**Your instructions:**
Would you please return the lines of the entries below starting at the line that has "Where should I click to: Open the TRO案件避雷" and ending at the line that has "Viewport: 439px width, 531px height.", both included, exactly as they are?

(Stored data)
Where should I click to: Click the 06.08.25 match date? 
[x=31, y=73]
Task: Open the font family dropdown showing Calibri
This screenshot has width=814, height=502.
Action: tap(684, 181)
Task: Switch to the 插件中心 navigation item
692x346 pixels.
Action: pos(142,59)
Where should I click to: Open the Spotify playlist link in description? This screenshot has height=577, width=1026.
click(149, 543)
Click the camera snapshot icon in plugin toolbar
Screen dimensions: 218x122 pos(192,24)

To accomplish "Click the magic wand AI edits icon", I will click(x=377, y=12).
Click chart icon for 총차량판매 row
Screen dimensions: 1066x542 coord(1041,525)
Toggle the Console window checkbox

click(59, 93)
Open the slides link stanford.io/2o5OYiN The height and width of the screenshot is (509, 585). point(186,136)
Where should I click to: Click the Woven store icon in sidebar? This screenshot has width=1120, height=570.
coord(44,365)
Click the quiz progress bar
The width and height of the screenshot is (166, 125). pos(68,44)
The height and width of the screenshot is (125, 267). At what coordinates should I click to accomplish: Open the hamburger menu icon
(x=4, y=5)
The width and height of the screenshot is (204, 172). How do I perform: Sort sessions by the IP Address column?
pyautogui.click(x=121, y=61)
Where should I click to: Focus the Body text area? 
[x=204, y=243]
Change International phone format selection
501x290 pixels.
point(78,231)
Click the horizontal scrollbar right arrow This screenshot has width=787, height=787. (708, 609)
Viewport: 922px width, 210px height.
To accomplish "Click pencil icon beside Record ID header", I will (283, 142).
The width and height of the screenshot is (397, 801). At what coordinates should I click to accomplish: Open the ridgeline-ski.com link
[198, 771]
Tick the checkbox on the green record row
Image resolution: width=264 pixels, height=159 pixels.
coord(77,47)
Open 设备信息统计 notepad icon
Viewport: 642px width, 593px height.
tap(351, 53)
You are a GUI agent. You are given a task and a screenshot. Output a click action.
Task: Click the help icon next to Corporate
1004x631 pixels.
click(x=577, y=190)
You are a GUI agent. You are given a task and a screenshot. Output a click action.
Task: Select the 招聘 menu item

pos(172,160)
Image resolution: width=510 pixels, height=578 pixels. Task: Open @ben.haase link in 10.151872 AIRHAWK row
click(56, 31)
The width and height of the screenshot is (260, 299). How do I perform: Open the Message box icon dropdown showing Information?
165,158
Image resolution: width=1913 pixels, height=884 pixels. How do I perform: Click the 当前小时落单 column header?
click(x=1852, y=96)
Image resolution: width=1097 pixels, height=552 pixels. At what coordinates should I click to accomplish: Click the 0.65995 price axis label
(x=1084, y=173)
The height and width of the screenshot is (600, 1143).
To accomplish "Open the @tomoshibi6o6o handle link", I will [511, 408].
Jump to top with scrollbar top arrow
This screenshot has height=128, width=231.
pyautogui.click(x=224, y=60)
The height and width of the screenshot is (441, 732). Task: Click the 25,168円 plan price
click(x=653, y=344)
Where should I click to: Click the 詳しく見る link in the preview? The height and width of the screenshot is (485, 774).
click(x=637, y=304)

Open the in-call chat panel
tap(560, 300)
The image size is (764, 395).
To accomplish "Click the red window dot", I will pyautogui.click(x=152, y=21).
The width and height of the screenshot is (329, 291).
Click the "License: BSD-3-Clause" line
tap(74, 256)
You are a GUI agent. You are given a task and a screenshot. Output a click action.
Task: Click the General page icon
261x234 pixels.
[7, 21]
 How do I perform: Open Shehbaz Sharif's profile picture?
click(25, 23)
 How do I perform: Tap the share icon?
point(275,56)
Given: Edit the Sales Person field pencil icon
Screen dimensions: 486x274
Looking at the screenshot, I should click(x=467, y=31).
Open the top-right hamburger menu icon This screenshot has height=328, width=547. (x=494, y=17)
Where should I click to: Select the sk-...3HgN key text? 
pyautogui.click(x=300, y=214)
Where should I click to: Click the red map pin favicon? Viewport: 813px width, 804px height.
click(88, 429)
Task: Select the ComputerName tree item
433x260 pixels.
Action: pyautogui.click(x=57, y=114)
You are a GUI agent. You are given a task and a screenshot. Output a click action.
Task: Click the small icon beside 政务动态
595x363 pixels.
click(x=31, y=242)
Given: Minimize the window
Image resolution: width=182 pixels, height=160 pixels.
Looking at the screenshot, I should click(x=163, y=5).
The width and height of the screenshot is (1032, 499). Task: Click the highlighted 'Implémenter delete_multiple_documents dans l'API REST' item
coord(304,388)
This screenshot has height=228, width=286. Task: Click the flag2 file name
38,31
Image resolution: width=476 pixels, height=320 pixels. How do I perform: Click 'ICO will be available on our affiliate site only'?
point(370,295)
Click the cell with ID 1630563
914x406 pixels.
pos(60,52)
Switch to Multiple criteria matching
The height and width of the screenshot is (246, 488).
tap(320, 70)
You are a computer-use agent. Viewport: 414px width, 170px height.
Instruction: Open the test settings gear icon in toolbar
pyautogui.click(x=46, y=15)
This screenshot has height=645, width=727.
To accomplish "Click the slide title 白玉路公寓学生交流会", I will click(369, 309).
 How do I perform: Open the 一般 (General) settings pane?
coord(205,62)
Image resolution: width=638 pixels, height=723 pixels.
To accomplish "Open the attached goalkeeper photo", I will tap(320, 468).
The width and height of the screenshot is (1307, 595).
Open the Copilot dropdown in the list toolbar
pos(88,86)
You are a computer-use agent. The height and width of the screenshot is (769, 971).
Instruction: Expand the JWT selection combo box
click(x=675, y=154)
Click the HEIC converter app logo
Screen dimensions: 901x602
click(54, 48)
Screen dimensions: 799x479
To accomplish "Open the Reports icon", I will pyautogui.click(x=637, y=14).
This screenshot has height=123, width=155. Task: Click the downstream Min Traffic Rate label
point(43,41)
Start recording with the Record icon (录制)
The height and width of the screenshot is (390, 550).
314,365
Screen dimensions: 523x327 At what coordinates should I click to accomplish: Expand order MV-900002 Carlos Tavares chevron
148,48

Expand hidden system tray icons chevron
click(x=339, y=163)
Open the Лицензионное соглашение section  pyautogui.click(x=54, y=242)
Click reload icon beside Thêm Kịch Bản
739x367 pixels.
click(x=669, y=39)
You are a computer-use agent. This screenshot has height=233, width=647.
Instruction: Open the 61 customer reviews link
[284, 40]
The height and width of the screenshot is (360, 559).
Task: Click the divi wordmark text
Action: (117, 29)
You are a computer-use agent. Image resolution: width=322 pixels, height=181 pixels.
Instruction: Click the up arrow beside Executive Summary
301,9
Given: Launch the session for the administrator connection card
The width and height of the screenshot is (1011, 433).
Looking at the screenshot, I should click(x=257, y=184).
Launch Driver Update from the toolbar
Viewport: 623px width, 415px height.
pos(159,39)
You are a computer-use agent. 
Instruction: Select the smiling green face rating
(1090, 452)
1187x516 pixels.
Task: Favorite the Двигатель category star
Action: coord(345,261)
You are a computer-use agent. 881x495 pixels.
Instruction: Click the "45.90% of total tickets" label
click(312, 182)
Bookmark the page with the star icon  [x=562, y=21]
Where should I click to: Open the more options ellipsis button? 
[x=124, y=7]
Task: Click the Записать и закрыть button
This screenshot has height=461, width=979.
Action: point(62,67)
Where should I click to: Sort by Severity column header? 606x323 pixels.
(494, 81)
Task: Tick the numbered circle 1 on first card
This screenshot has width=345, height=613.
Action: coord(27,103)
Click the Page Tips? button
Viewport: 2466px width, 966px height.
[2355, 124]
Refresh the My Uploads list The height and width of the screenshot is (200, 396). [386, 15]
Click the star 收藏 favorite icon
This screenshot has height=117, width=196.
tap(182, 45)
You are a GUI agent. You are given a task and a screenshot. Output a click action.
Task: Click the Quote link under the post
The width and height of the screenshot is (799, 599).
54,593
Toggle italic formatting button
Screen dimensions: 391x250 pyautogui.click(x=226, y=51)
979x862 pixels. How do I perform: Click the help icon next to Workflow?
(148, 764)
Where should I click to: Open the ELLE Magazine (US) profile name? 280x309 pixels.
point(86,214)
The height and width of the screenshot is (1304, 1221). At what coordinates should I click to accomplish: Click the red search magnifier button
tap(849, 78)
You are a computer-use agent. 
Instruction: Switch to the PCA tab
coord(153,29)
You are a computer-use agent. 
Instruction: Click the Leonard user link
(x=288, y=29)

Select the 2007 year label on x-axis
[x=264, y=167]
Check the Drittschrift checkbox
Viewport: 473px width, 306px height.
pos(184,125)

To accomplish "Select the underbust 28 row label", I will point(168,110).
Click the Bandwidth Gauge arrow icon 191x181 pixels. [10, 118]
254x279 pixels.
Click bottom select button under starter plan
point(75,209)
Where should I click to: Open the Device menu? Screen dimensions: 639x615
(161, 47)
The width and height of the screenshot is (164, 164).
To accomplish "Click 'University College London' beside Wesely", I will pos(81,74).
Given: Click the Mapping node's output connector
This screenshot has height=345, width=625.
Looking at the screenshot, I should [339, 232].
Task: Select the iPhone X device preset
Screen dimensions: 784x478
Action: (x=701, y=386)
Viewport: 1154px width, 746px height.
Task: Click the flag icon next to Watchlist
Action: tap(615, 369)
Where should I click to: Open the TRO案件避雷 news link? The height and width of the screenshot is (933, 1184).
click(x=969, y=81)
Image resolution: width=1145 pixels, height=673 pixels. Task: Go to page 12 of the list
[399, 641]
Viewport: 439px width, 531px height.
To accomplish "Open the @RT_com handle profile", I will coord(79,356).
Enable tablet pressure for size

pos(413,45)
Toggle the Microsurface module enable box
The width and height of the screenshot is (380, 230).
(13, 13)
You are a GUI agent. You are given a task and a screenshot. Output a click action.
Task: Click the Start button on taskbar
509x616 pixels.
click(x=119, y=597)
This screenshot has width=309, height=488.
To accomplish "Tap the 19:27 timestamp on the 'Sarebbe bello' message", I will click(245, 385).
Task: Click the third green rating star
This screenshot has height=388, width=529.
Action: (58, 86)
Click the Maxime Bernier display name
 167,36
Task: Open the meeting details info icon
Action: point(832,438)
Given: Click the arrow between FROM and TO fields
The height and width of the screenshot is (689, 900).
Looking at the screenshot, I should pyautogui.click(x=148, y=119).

**Solved problem:**
Where should I click to: Open the TRO案件避雷 news link? The height and width of the screenshot is (933, 1184).
click(x=969, y=81)
Image resolution: width=1145 pixels, height=673 pixels. Task: Go to page 12 of the list
[399, 641]
Viewport: 439px width, 531px height.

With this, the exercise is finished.